JAKARTA – Direktur Utama PT Bank Tabungan Negara (Persero) Tbk (BBTN) Nixon L.P. Napitupulu mengungkapkan kinerja Bank Syariah Nasional (BSN) terus mencatatkan pertumbuhan positif, baik dari sisi rentabilitas maupun ekspansi bisnis. Bahkan, BSN mencatatkan biaya dana (cost of fund) yang lebih efisien dibandingkan bank induknya, BTN.
Nixon menyampaikan hal tersebut dalam perhelatan Public Expose Live 2026 di Jakarta, Kamis (10/9/2026). Menurut dia, kinerja laba dan bisnis BSN masih tumbuh dengan baik, didukung oleh efisiensi biaya dana yang dinilai kompetitif.
“Kalau teman-teman lihat labanya BSN only itu memang kan tadi sudah disampaikan masih tumbuh cukup baik ya.
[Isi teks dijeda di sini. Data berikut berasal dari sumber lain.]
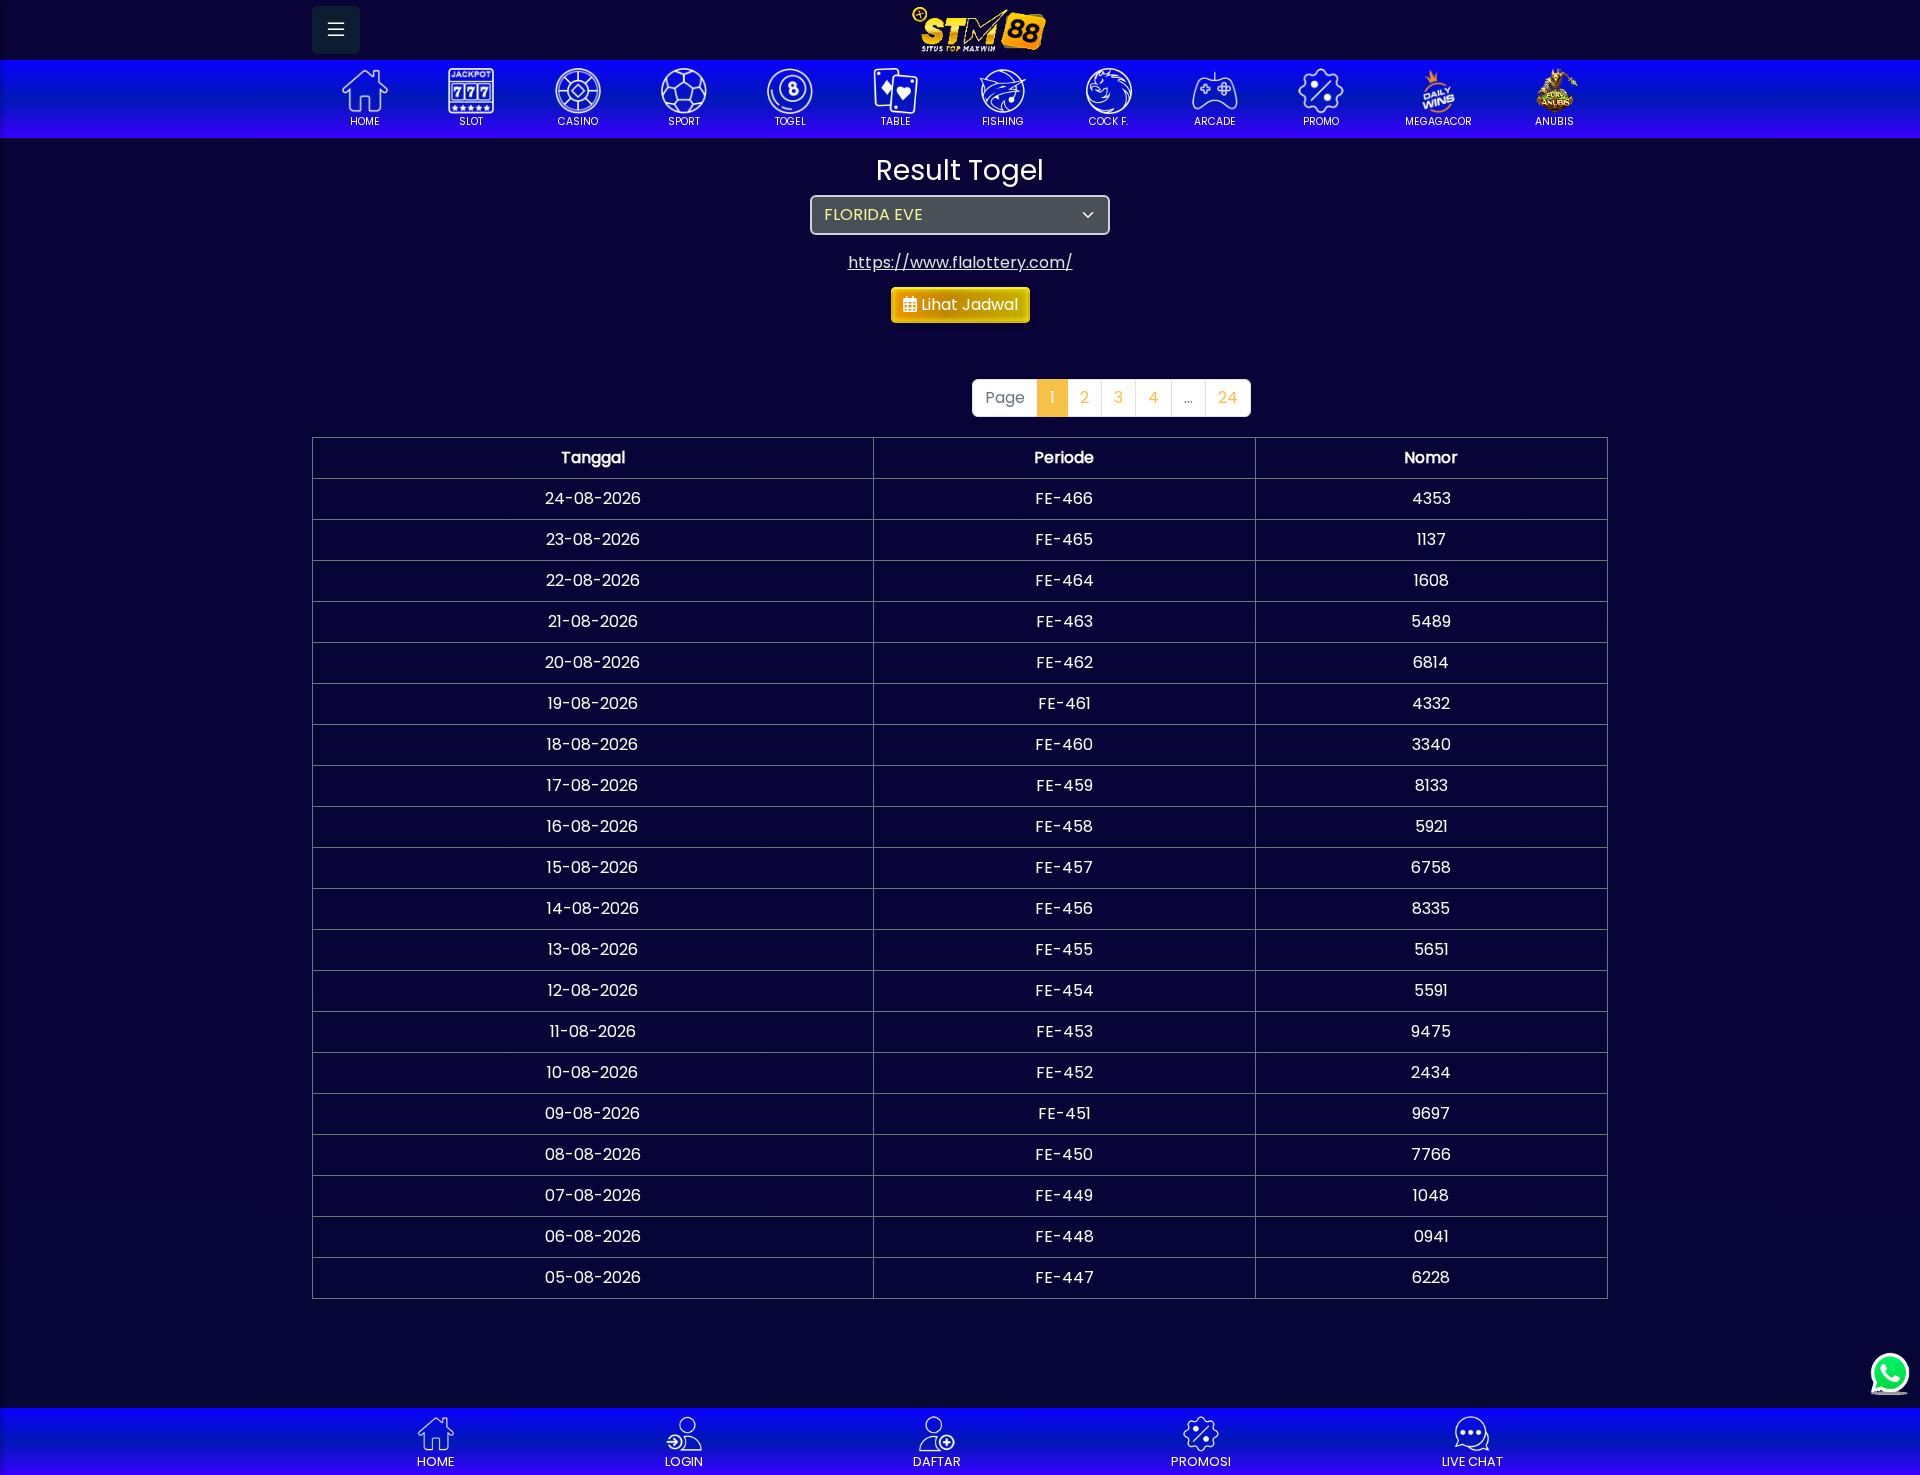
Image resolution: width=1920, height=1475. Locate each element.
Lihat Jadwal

Bisnisnya juga masih tumbuh cukup baik. Dari sisi cost of fund mereka bahkan lebih bagus daripada induknya,” ujar Nixon dalam perhelatan Public Expose Live 2026 di Jakarta, Kamis (10/9/2026).
Nixon merinci, cost of fund BSN terjaga di level 2,7 persen. Sementara itu, rasio pembiayaan bermasalah (non-performing financing/NPF) berhasil dikendalikan di bawah 3 persen.
“Mereka 2,7 persen. Dari sisi NPL juga mereka masih cukup baik. NPL-nya juga di bawah 3 persen,” jelas Nixon.